INPUT DATA —
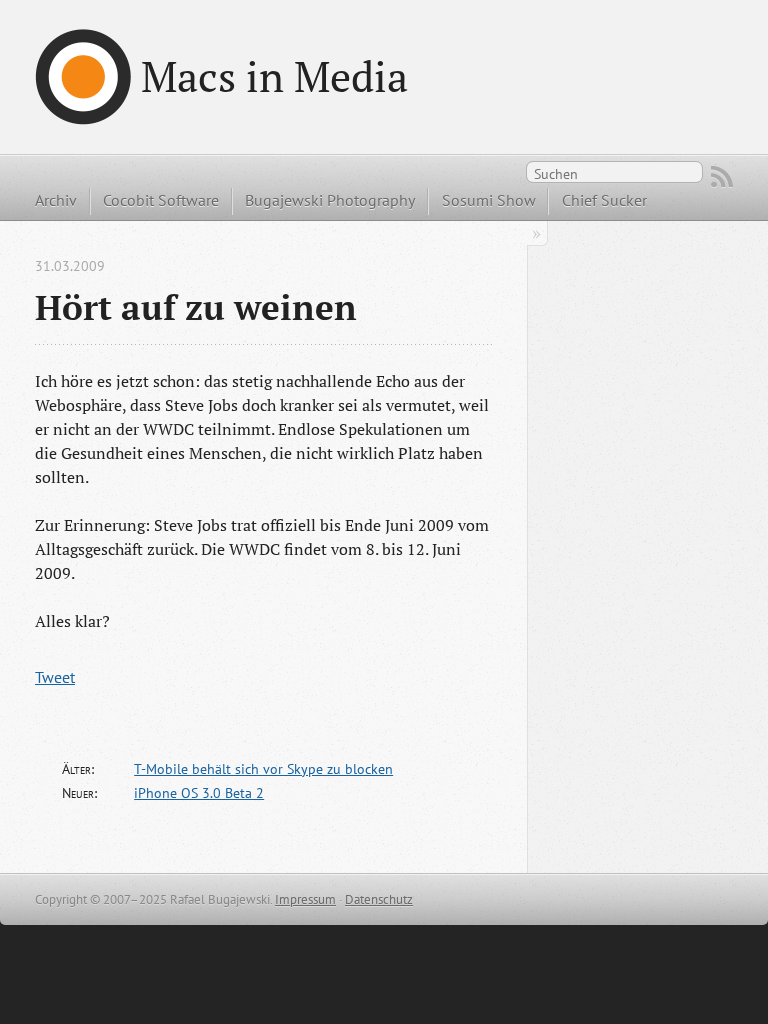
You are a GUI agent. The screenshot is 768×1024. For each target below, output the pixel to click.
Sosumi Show (489, 200)
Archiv (56, 200)
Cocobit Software (161, 200)
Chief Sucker (604, 200)
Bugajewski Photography (330, 200)
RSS (722, 177)
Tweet (55, 677)
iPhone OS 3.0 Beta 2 (199, 793)
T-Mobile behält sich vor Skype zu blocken (263, 769)
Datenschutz (379, 899)
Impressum (305, 899)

GOAL OF THE EXERCISE —
The answer must be the lines from the one containing "Archiv (56, 200)" through the last line of the records, written out exactly; please include nothing more.

REPLY TO THE EXERCISE —
Archiv (56, 200)
Cocobit Software (161, 200)
Chief Sucker (604, 200)
Bugajewski Photography (330, 200)
RSS (722, 177)
Tweet (55, 677)
iPhone OS 3.0 Beta 2 (199, 793)
T-Mobile behält sich vor Skype zu blocken (263, 769)
Datenschutz (379, 899)
Impressum (305, 899)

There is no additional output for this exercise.